Plusieurs voies d’harmonisation

D’autres voies d’harmonisation des règles mériteraient d’être explorées. Les intervenants ont notamment évoqué le durcissement « des règles de diligence raisonnée » concernant la viande bovine dans le cadre du règlement relatif à la déforestation importée, qui permettrait d’imposer le traçage des animaux de la naissance à l’abattage. L’Union européenne aurait également la possibilité d’imposer des normes de bien-être animal aux producteurs des pays tiers qui souhaitent exporter leurs viandes vers l’UE. « Certains pays ne respectent pas nos règles dans ce domaine, par exemple en matière de transport terrestre des animaux, a expliqué Jean-Luc Angot. Or ces règles pourraient être incorporées dans l’accord de l’OMC sur l'application des mesures sanitaires et phytosanitaires (SPS). » En dehors de l’OMC, l’Union européenne ou ses États membres peuvent également agir au niveau de l’élaboration des normes internationales notamment celles du Codex Alimentarius, pour obtenir un abaissement des limites maximales de résidus au seuil de détection pour tous les pesticides interdits par l’UE. Plus simplement encore, des mesures miroirs pourraient être inscrites systématiquement dans la conditionnalité des accords bilatéraux de libre-échange à venir. « Pour l’instant, ce n’est pas le cas, sauf sur le sujet des hormones », a regretté Jean-Luc Angot.

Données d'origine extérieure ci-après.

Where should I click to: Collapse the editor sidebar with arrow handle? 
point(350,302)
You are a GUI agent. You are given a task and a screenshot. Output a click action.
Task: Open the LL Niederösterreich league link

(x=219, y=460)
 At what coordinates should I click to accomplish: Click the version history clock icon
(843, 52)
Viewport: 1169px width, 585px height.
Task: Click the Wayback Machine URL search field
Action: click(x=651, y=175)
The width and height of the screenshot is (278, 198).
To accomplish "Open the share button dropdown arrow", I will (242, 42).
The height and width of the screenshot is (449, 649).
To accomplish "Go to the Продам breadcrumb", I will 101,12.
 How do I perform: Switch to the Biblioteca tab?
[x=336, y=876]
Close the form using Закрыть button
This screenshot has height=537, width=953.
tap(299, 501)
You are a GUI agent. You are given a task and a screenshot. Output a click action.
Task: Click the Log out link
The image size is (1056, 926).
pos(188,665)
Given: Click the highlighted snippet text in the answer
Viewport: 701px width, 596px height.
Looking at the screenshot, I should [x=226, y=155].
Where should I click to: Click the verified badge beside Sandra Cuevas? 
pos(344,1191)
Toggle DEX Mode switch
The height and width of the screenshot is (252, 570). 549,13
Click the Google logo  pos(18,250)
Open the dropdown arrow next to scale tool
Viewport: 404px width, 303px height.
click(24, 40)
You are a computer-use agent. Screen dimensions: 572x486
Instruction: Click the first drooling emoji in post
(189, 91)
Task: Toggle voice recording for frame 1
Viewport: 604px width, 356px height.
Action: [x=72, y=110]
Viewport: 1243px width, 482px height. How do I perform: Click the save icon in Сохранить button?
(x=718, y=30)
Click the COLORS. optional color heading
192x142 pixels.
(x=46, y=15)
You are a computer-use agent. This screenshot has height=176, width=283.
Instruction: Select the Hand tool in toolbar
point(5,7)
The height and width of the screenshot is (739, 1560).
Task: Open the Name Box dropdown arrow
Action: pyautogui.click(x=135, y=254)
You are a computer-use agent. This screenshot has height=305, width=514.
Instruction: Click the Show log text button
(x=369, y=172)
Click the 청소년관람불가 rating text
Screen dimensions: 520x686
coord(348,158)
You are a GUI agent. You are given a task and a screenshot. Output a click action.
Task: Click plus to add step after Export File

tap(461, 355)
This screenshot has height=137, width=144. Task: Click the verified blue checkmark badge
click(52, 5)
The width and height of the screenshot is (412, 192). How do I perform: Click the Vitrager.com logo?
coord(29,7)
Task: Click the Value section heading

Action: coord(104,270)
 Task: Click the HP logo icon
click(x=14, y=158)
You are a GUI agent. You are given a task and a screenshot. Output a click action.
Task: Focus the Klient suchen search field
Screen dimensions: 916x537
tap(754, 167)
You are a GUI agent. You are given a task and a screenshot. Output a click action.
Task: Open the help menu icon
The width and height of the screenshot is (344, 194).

La feuille de route évoquée par les intervenants de la conférence a reçu le soutien de plusieurs ministres européens de l’Agriculture à l’issue des débats. Le ministre français Julien Denormandie, actuel président du Conseil Agriculture de l’Union européenne, le ministre espagnol Luis Planas Puchades et la ministre autrichienne Élisabeth Köstinger sont venus soutenir la démarche. « Nous, politiques, devons entendre l’unité de la société civile, tirer parti de la force de notre marché européen et mettre en place une réciprocité répondant aux attentes sociétales », a synthétisé Julien Denormandie.  « La réciprocité des normes offrirait à l'Union européenne une occasion unique de transférer ses standards de production à ses partenaires commerciaux », a abondé de son côté Luis Planas, ministre espagnol de l’Agriculture, de la Pêche et de l’Alimentation.